Banyak aku menyetujui, mengamini semua hal yang menyulitkan dalam sebuah hubungan yang berjarak. Tetapi ketika kita sudah memutuskan untuk menjalaninya, kemudian selalu mengcomplain tentang apa yang sebetulnya sudah kita ketahui konsekuensinya maka itu hanya akan membuat kerdil. Membuat tandus perasaan yang semestinya bisa dibuat subur bahkan pada saat musim gugur.

Aku menikmati rindu. Mengabadikannya dalam berlembar-lembar surat cinta. Surat yang kadang aku tulis dengan perasaan bahagia ataupun dengan air mata. Keduanya menjadi semacam pupuk yang menyuburkan rindu. Membuatnya berbunga di halaman yang kering walau hujan selalu memapah di ujung penglihatan.

Surat berisi rindu aku simpan di buritan, di ujung belakang sebuah kapal yang pastinya sedang berlayar. Kemudian aku berdoa, berharap bahwa akan ada gelombang yang menerjang dan menghanyutkannya ke negeri sebrang. Tempat dimana rindu itu semestinya bermuara, tempat dimana rindu itu menemukan tuannya. Hati seorang kekasih.

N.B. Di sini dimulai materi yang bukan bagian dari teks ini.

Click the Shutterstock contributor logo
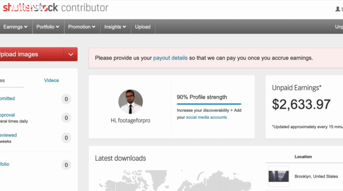This screenshot has width=343, height=191. 55,8
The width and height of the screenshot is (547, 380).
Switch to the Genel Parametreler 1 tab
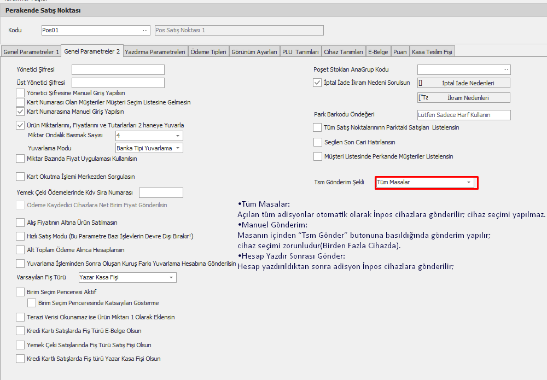(31, 52)
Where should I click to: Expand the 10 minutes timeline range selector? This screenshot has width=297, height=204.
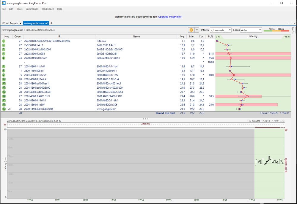[283, 121]
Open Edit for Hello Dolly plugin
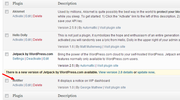This screenshot has height=100, width=180. pos(28,40)
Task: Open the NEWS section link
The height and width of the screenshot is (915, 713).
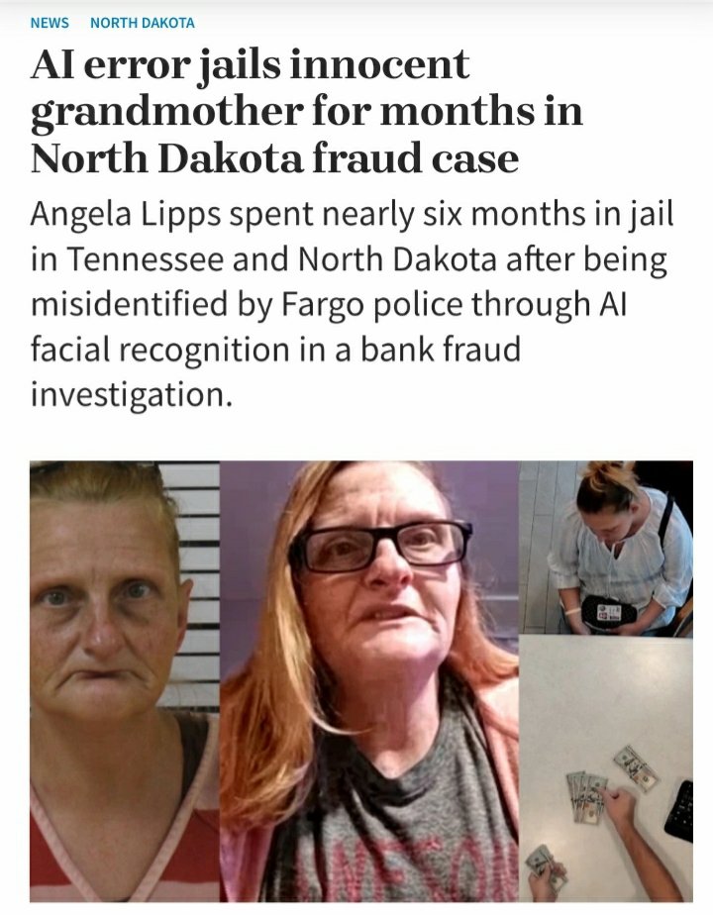Action: (x=50, y=23)
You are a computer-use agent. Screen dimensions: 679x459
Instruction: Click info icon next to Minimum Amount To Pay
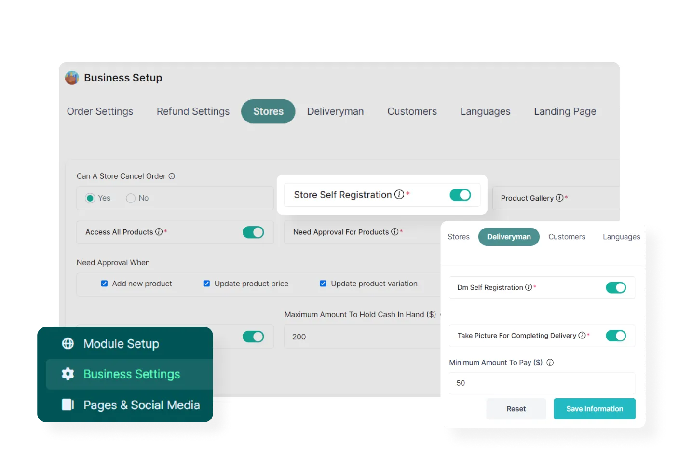click(550, 363)
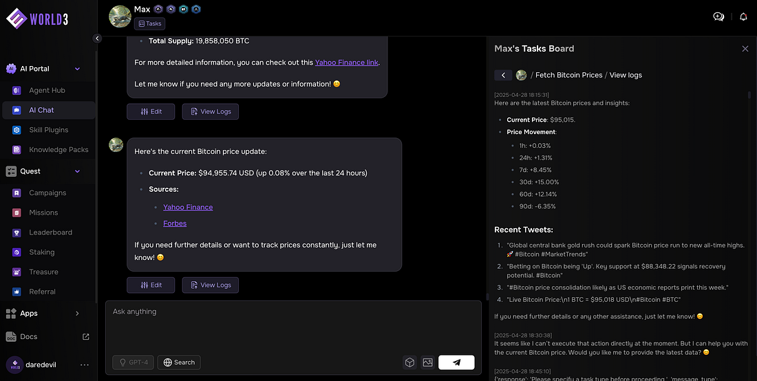Screen dimensions: 757x381
Task: Send the chat message with paper plane button
Action: coord(456,362)
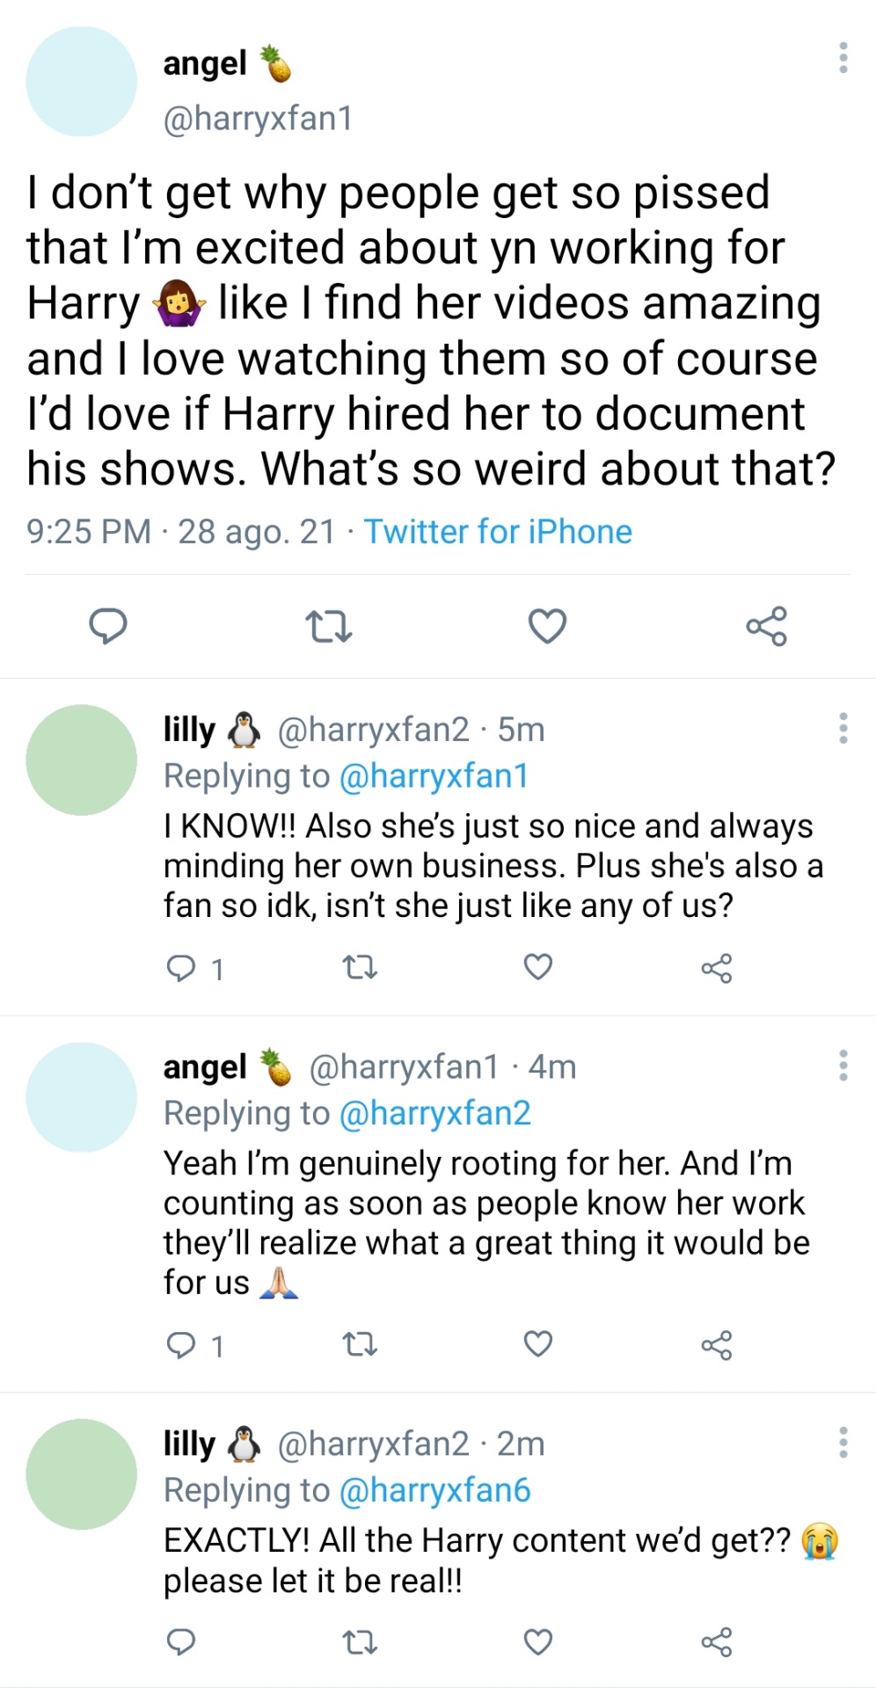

Hujan boleh saja turun mengaburkan penglihatan. Meninggalkan becek di jalan tanah yang membuatnya menjadi sukar dilewati. Tapi hujan tidak akan menyurutkan rindu untuk bersanding di tempatnya. Tidak akan kemudian membuatnya kehilangan pijakan untuk melangkah, mencari bagian-bagian yang tidak tergenang untuk sampai di tujuan. Sudah ditasbihkan kalau rindu pasti akan menemukan jalannya. Mengakhiri pengembaraannya dan melempar sauh kemudian berlabuh.

Pagi ini aku terbangun dan merasa rindu. Kubuka jendela kemudian kuterbangkan dia ke angkasa. Kulihat dia melayang kemudian menghilang di balik awan. Dia tidak lagi terinderai retina, tapi aku punya keyakinan kalau dia akan sampai ke tujuan. Mewartakan sebuah kisah tentang kerinduan yang tertahan.